Nasa's next mission to Mars: This time there's a helicopter
By: Michael Daly - Stuff News - 06-24-20
Re: https://www.stuff.co.nz/science/1219...s-a-helicopter

1st. Video link: On site only: https://www.stuff.co.nz/science/1219...s-a-helicopter
Nasa's Ingenuity helicopter is traveling to Mars attached to the belly of the Perseverance rover and must safely detach to begin the first attempt at powered flight on another planet.

2nd. Photo link: https://resources.stuff.co.nz/conten...2988881802.jpg
A flight model of Nasa's Ingenuity Mars helicopter.

Nasa's next Mars mission is due to launch sometime in the next four to seven weeks and, along with the mission rover, it's carrying a small helicopter designed to make the first experimental flight test on another planet.

If Nasa misses the launch period between July 20 and August 11, it will have to wait another 26 months - until Earth and Mars are in the right positions again - for the next launch opportunity.

The rover, called Perseverance, being sent to Mars is based on the design of the previous Curiosity rover, but Nasa said it was more sophisticated and larger and heavier.

A small helicopter, called Ingenuity, will be carried in the belly of the Perseverance rover on the 500 million kilometre journey through space.

Removing the 1.8 kilogram helicopter from the rover after it lands on the planet will be a complex undertaking, which Nasa explained in a press release issued on Wednesday.

Touchdown is due on the morning of February 19, 2021 (NZT). In the first two months after Perseverance lands, rover and helicopter teams will be looking for a suitable site for the helicopter. They need a patch 10m x 10m, that is comparatively flat, level and free of obstructions.

Once the site is found, the separation process will start with the rover dropping the shield that had protected the helicopter. Then it will drive into the centre of the flat space.

Assuming everything looks good, the deployment process will start six days later. Essentially, a spring loaded arm will begin rotating the helicopter out of its horizontal position, into a vertical position.

Once the 49 centimetre-high helicopter is fully vertical with its four legs extended, it will be dropped about 13cm to the planet's surface.

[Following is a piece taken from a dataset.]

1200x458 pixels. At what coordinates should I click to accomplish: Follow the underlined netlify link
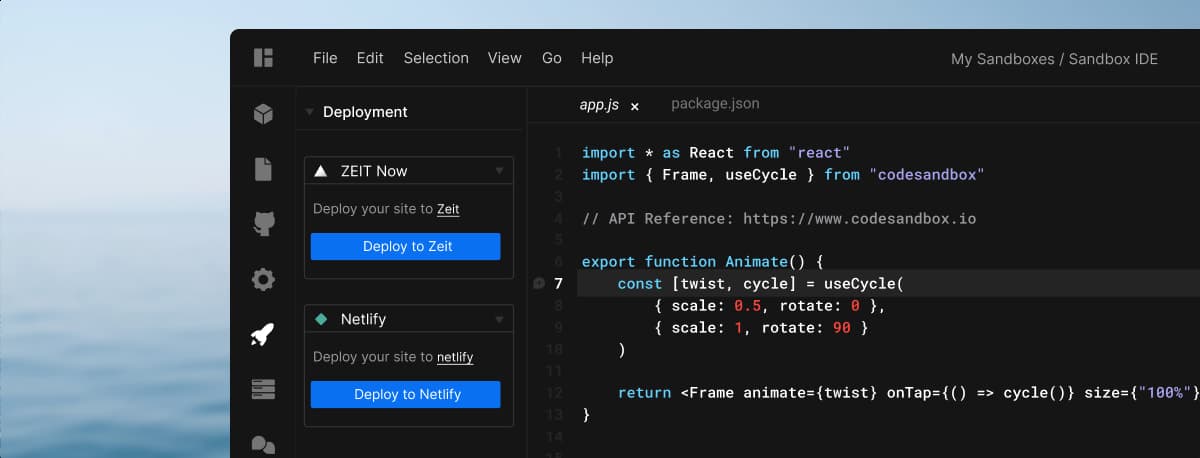click(x=455, y=357)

The rover then drives away and the helicopter's solar panels start recharging the machine's batteries.

The helicopter's team will then have up to 30 Martian days or sols - which are about 40 minutes longer than an Earth day - to perform a series of flight tests.

3rd. Photo link of the landing site: https://resources.stuff.co.nz/conten...2988881802.jpg
Jezero Crater on Mars, is the planned landing site of Nasa's Perseverance rover

The helicopter had to be light to be able to fly in Mars' thin atmosphere, which is only about 1 per cent as thick as that on Earth. It also has to operate autonomously, as Earth is too far away for the helicopter to be operated with a joystick, Nasa said.

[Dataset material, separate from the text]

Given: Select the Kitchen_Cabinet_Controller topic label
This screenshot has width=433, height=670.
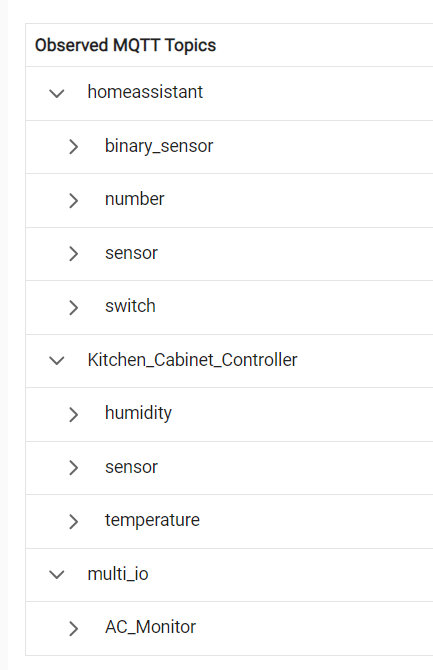Looking at the screenshot, I should 192,360.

The main purpose of the experiment is to help Nasa make decisions about small helicopters for future Mars missions.

While the helicopter test is intriguing, there's much more to the mission.

4th - Photo link: https://resources.stuff.co.nz/conten...2988881802.jpg
NASA/JPL-CALTECH
An artist's concept of the sky crane manoeuvre that put the Curiosity rover on Mars. Perseverance will use the same technique, with some enhancements.

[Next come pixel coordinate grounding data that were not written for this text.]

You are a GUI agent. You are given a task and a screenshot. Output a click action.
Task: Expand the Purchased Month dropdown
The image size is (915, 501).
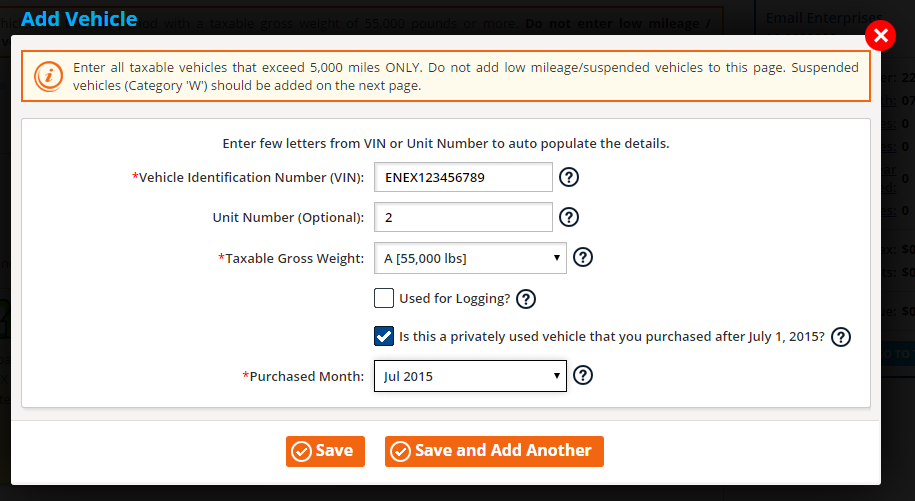click(x=470, y=377)
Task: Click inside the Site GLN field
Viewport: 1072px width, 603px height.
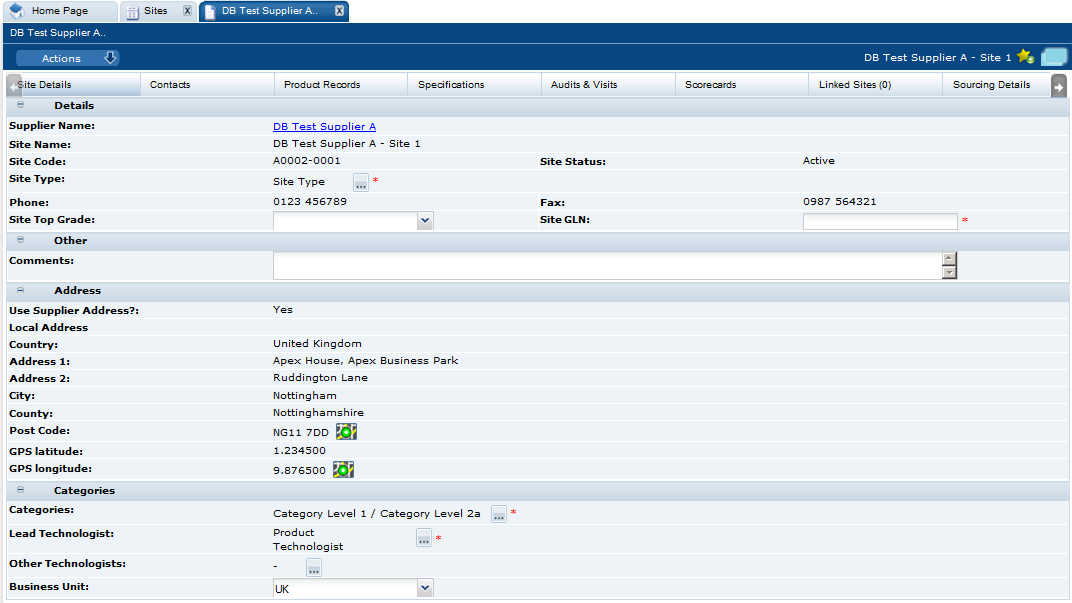Action: point(878,220)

Roughly the dimensions of a small car, the 1025kg Perseverance rover will be placed on the Martian surface using the same sky crane landing system as used by the Curiosity mission in 2012.

It involves the rover being lowered to the planet's surface on a tether connected to the descent stage of the spacecraft that carried it on the journey through space.

Perseverance will have some new technology to help it land closer to its prime target than was possible with previous rovers.

5th. Photo link: https://resources.stuff.co.nz/conten...2988881802.jpg
NASA/JPL-CALTECH - An artist's concept of the Ingenuity helicopter on Mars.

That includes technology to better judge when to pull the trigger that releases the parachute of the spacecraft as it heads toward the Martian surface, and a system that enables the rover to change direction while in the air to avoid dangerous ground.

Perseverance has more cameras to film its descent than Curiosity did, and also has a microphone. The cameras and microphone "are likely to give people on Earth a good and dramatic sense of the ride down to the surface", Nasa said.

Perseverance's landing site is in the 45km-wide Jezero Crater, which is just north of the Martian equator and is thought to have possibly been an oasis in the distant past.

The primary goal of the mission is to look for signs of ancient life, and Nasa said the landing site had "high potential for finding signs of past microbial life".

6th photo link: https://resources.stuff.co.nz/conten...2988881802.jpg
The Mars helicopter can be seen in this picture attached underneath the Perseverance rover.

A river flowed into a lake near the landing site 3-4 billion years ago. It's thought preserved organic molecules and other potential signs of microbial life could have collected and been preserved in the river's delta.

Perseverance has a drill that can cut intact rock cores, about the size of pieces of chalk, that will be stored and then left at a place where they could possibly be picked up. Nasa and the European Space Agency are planning a mission to pick up the samples and return them to Earth to be analysed.

Upgraded sensors, computers and algorithms mean the rover won't have to wait for engineers on Earth to send it instructions, so it will be able to cross more ground in a day than its predecessors.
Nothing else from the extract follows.